* REGISTROS EN BRUTO:

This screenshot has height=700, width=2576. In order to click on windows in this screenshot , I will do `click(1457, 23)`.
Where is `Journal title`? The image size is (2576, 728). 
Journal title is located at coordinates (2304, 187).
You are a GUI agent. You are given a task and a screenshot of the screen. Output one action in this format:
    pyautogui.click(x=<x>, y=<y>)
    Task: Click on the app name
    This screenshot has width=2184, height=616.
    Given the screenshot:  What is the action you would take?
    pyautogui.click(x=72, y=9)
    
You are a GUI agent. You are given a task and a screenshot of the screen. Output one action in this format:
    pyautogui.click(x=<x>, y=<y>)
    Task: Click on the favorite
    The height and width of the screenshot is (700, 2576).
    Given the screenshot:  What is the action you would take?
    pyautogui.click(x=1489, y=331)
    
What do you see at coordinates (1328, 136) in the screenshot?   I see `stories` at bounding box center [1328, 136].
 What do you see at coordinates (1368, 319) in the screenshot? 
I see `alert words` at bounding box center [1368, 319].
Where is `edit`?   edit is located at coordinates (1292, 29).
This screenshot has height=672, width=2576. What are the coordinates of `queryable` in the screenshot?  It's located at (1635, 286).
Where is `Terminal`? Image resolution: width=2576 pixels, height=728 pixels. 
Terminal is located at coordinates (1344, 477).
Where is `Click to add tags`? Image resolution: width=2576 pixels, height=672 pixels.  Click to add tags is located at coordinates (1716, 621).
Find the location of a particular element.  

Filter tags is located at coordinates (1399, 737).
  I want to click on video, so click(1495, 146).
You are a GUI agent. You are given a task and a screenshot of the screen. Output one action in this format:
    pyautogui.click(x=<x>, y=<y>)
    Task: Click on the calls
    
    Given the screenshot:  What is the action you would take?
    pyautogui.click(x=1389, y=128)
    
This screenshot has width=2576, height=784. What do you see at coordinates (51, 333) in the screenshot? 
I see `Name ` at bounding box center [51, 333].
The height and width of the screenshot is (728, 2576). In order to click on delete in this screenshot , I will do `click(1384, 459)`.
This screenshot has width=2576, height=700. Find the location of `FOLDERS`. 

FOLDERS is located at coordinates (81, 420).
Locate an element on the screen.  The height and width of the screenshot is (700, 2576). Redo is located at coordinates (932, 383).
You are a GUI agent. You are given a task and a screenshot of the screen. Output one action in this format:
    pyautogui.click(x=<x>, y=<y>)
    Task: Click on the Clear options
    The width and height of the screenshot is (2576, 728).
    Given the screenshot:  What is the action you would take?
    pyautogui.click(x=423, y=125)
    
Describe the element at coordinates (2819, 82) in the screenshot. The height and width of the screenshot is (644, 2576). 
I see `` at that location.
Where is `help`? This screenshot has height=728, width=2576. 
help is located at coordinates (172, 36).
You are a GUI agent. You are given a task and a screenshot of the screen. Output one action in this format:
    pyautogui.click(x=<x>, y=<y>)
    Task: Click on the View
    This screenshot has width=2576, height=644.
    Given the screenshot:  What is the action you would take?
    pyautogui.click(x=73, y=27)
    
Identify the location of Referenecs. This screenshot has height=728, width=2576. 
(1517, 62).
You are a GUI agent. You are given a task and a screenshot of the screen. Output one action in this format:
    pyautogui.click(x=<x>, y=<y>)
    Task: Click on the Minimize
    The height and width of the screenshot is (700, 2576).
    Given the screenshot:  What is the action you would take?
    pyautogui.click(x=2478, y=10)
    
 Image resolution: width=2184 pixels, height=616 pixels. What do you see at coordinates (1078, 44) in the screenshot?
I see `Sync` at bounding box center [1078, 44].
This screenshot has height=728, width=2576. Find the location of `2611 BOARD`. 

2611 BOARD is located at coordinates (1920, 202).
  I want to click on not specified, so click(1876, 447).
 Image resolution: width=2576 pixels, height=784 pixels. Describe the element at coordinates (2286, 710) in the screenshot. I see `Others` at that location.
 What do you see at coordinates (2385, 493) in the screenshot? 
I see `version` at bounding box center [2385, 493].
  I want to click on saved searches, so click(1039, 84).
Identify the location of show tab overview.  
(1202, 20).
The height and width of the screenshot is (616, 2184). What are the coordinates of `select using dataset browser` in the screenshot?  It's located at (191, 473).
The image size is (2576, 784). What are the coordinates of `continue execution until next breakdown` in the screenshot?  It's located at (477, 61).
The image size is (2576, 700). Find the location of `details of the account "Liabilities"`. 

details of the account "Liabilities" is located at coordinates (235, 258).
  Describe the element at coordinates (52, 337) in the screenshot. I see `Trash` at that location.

* TAREA ASIGNADA: Muestra, sin cambios, cada línea de los registros de arriba en la que aparezca la cadena "bounding".

* RESULTADO OBTENIDO:
What do you see at coordinates (1328, 136) in the screenshot?   I see `stories` at bounding box center [1328, 136].
I see `alert words` at bounding box center [1368, 319].
I see `Name ` at bounding box center [51, 333].
I see `Sync` at bounding box center [1078, 44].
I see `version` at bounding box center [2385, 493].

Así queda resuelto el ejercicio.